Count the lines in the items below that contain the string "Task", and reply with only that number.
----- ENTRIES PROVIDED -----
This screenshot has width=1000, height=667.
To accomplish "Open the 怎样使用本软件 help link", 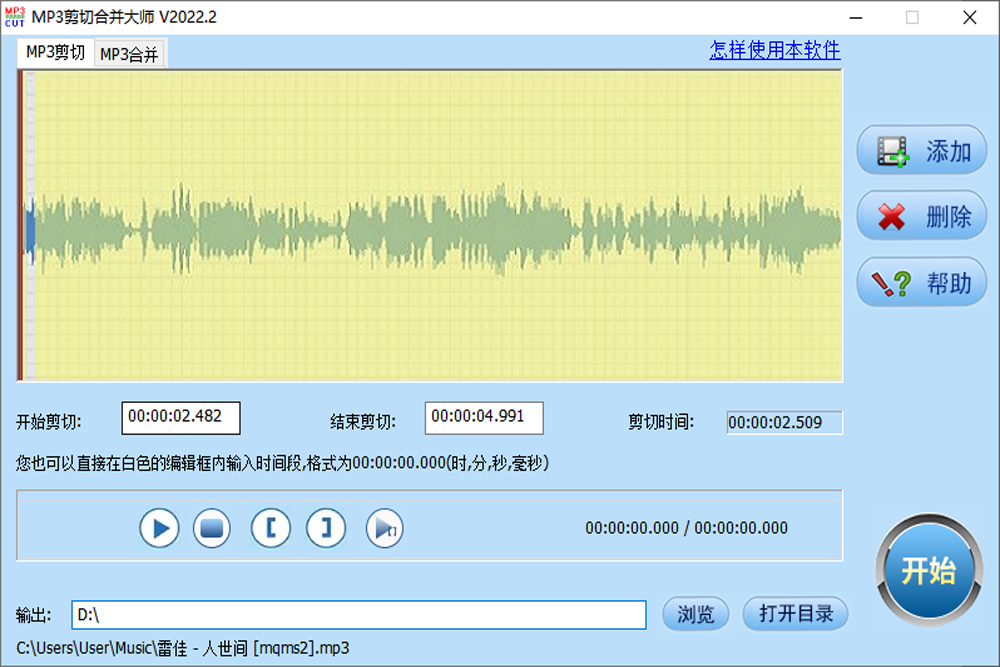I will point(774,51).
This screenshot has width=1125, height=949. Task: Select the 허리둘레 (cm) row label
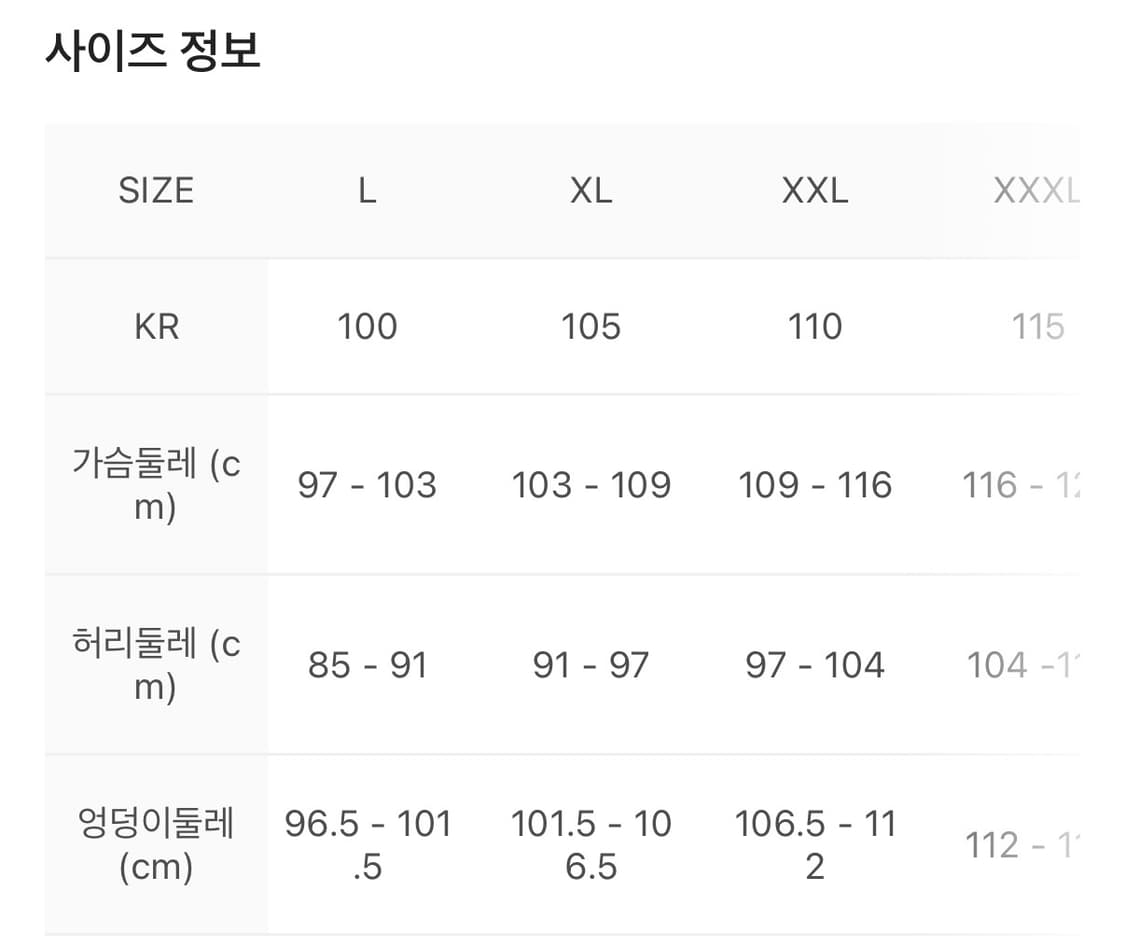[x=156, y=665]
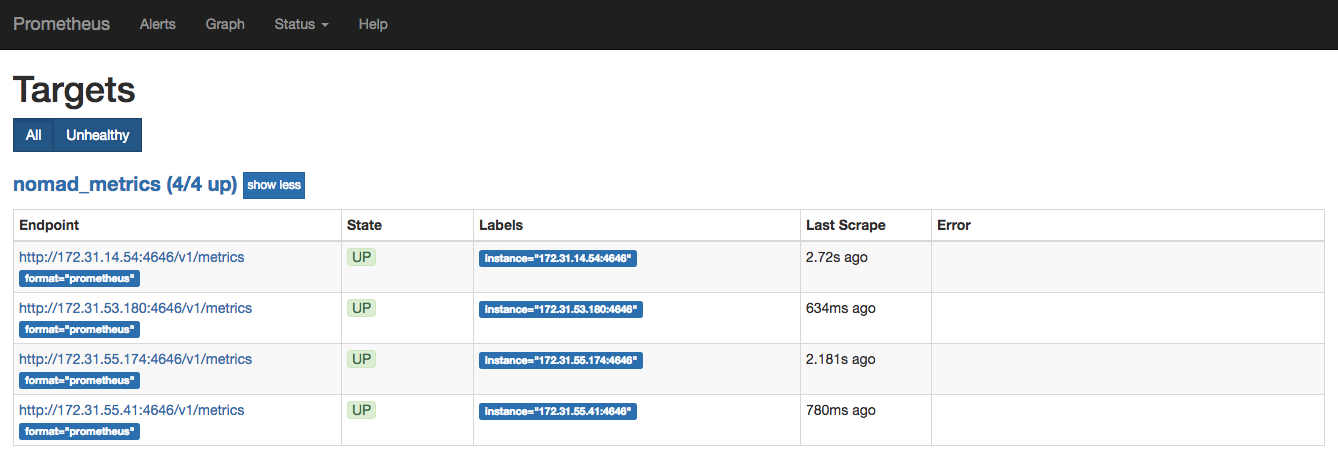The height and width of the screenshot is (462, 1338).
Task: Click the instance="172.31.14.54:4646" label badge
Action: point(557,258)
-----
OUTPUT OF THE EXERCISE: 2